Désormais, on n'était plus entouré que de fantômes grouillants, d'espèces diverses : Français, Algonquins, Hurons, Abénakis, Iroquois, et la forêt mystérieuse continuait à murmurer sous le souffle du vent, sans autres bruits que celui des eaux lointaines et l'appel de l'orignal en rut. Joffrey de Peyrac laissa une partie de ses hommes sous les armes et organisa des tours de ronde ; on ne se laisserait pas surprendre.
Il conseilla à Angélique d'aller prendre du repos, dans la tente réservée aux femmes et aux enfants.
Il l'accompagna jusque-là, et comme l'ombre était profonde il la prit dans ses bras et voulut baiser ses lèvres. Mais elle était trop agitée et trop inquiète et ne put répondre à ses caresses. Elle lui en voulait aussi en des moments comme celui-ci de s'être séparé d'elle pendant le voyage en ne la prenant pas près de lui, la nuit. La discipline de la caravane et la venue récente des femmes parmi ce monde d'hommes l'exigeaient. Angélique l'admettait. Elle se souvenait que lorsqu'elle s'était enfuie de Miquenez, avec les captifs chrétiens, au Maroc, Colin Paturel, leur chef, avait pratiqué le même ostracisme. « Cette femme n'appartient à personne, avait-il dit, pas d'histoires d'amour avant que nous ne soyons sains et saufs en terre chrétienne... »
Il y avait un peu de ce principe dans la rigueur avec laquelle Joffrey de Peyrac tenait à rassembler femmes et enfants sous un même abri, tandis que les hommes couchaient à l'écart, trois par trois, dans les huttes d'écorce.
Lui-même demeurait ainsi un chef seul, sans privilèges, se devant à ceux qu'il avait pris sous sa garde.
Il faisait sienne la loi des vieilles tribus primitives qui veut que le guerrier, à la veille du combat ou lorsqu'il doit affronter quelque danger, s'éloigne de la femme afin de garder intactes sa lucidité et sa force.
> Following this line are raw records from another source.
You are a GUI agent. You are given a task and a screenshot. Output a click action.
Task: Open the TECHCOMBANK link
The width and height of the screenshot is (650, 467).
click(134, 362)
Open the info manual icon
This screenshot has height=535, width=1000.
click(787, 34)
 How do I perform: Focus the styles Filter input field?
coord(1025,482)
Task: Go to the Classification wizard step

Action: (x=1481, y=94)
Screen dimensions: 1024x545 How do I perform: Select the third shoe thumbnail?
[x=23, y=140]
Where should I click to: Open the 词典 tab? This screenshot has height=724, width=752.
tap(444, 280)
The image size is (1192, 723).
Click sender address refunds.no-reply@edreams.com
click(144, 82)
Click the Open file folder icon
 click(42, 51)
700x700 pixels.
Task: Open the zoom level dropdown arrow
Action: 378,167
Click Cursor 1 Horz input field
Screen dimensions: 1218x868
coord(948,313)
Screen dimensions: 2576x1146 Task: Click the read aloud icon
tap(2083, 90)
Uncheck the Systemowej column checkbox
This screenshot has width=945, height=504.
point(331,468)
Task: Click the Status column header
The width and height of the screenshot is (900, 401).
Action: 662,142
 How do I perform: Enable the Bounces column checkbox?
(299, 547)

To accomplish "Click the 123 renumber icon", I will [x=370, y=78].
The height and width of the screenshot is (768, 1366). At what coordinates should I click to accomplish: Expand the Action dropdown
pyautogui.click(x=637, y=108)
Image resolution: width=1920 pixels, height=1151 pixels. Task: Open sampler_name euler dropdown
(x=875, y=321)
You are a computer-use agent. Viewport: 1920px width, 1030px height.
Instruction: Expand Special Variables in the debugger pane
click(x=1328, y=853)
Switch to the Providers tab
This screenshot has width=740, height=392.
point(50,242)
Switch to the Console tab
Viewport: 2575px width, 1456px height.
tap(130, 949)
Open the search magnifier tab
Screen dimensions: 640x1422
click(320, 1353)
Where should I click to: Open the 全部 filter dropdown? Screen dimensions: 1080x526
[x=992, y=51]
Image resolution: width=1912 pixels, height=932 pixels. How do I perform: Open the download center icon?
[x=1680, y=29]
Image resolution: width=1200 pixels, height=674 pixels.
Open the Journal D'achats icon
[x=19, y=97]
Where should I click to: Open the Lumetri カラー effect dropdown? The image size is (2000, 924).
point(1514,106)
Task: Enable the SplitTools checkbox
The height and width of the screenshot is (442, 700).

Mais Angélique ne partageait pas cette force. Elle était faible, elle, se disait-elle parfois, et elle avait terriblement besoin de lui. Son esprit se rassurait imparfaitement lorsqu'elle était loin de lui. Elle craignait de le perdre à nouveau. Le miracle de leurs retrouvailles était si récent. Elle savait certes que la maîtrise, la froideur de Joffrey de Peyrac cachaient une sensualité vive et ardente et qui à son égard ne se démentait pas. Mais, par instants, elle craignait de n'être pour lui que cet objet de plaisir qui le charmait certes, mais qu'il écartait de sa vie plus personnelle, de ses joies, de ses ambitions et de ses soucis. Elle s'était aperçue au fil des jours qu'elle était liée à un homme qu'elle connaissait mal, auquel elle devait cependant soumission et dévouement, et qu'elle se heurterait souvent à sa volonté de fer, car il avait des aspects durs, secrets, positifs, et qu'il était plus rusé encore qu'autrefois. On ne savait jamais ce qu'il préparait.